In tempestuous weather this bridge is truly a bridge of sighs to mariners, and many a noble ship has been dashed to pieces upon it.
One of the first headstones which catches your eye in the little quiet churchyard of Filey bears witness to the terrors of the bridge.—"In memory of Richard Richardson, who was unfortunately drowned December 27th, 1799, aged forty-eight years:—
"By sudden wind and boisterous sea
The Lord did take my life from me;
But He to shore my body brought—
Found by my wife, who for it sought.
And here it rests in mother clay,
Until the Resurrection day.
"Also of Elizabeth, wife of the above, who died January 19th, 1833, aged eighty-nine."

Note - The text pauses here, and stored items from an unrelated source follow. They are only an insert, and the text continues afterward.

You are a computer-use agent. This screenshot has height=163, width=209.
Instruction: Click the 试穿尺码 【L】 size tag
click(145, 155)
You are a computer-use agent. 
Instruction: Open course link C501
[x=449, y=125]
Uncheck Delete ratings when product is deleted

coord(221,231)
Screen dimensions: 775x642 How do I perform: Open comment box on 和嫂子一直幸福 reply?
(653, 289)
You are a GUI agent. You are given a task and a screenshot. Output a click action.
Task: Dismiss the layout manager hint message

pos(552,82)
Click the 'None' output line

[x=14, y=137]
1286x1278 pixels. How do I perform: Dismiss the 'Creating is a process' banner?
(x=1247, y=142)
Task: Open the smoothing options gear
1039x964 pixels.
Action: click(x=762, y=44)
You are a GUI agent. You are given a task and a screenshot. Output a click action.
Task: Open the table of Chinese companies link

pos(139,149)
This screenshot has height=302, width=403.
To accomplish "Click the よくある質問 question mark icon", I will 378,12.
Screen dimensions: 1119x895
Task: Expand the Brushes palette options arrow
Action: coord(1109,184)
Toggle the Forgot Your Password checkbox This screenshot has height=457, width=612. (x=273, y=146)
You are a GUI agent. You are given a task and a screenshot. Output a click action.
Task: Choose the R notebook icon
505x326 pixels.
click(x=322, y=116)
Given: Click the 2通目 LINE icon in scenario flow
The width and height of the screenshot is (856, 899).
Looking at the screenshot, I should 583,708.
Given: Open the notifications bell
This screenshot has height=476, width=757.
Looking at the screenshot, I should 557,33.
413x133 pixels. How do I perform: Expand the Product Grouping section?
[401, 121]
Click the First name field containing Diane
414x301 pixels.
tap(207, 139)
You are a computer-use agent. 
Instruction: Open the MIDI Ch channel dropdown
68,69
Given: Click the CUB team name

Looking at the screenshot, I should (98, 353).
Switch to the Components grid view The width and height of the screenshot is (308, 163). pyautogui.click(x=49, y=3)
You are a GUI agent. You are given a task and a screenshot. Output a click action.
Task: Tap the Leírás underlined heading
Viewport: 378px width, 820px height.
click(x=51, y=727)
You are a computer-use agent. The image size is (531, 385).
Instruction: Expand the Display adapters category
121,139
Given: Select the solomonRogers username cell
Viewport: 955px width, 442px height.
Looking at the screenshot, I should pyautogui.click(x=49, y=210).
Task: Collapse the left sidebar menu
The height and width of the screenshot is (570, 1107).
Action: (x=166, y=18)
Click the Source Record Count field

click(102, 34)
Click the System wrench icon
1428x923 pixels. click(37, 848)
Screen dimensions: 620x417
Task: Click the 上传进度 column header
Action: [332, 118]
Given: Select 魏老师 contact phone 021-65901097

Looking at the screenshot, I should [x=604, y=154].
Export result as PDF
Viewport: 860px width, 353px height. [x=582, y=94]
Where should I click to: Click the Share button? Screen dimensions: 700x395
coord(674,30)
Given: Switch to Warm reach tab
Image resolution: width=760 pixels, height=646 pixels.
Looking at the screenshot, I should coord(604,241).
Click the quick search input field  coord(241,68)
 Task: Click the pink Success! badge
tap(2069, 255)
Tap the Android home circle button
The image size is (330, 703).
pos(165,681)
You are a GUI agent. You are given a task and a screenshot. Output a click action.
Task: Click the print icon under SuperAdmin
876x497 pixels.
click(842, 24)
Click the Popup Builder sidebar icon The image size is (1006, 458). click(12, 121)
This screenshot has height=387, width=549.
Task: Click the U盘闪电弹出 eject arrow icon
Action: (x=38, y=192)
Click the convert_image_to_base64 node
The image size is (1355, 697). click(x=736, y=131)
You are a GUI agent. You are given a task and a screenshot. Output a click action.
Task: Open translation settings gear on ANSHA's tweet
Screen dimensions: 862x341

This fisherman was lost on the bridge, and his wife sought his body on the bridge for eleven weeks. She was possessed with an immoveable persuasion that there some day she should find him. All through that winter, from day to day, till late in March, she followed the receding tide, and with an earnest eye explored every ledge and crevice of the rocks, every inch of the wild chaos of huge stones that storms had hurled upon the bridge, and every wilderness of slippery and tangling sea-weed. It was in vain that her neighbours told her that it was hopeless; that they assured her that she would get her death from cold; every day the solitary watcher might be seen, reckless of wind, or storm, or frost; and, at length, she did find the corpse of her husband, and saw it consigned to "mother clay." She must have had a frame as hardy as her will and strong as her affections, for she survived this strange vigil of conjugal love thirty-four years, and to the age of nearly ninety.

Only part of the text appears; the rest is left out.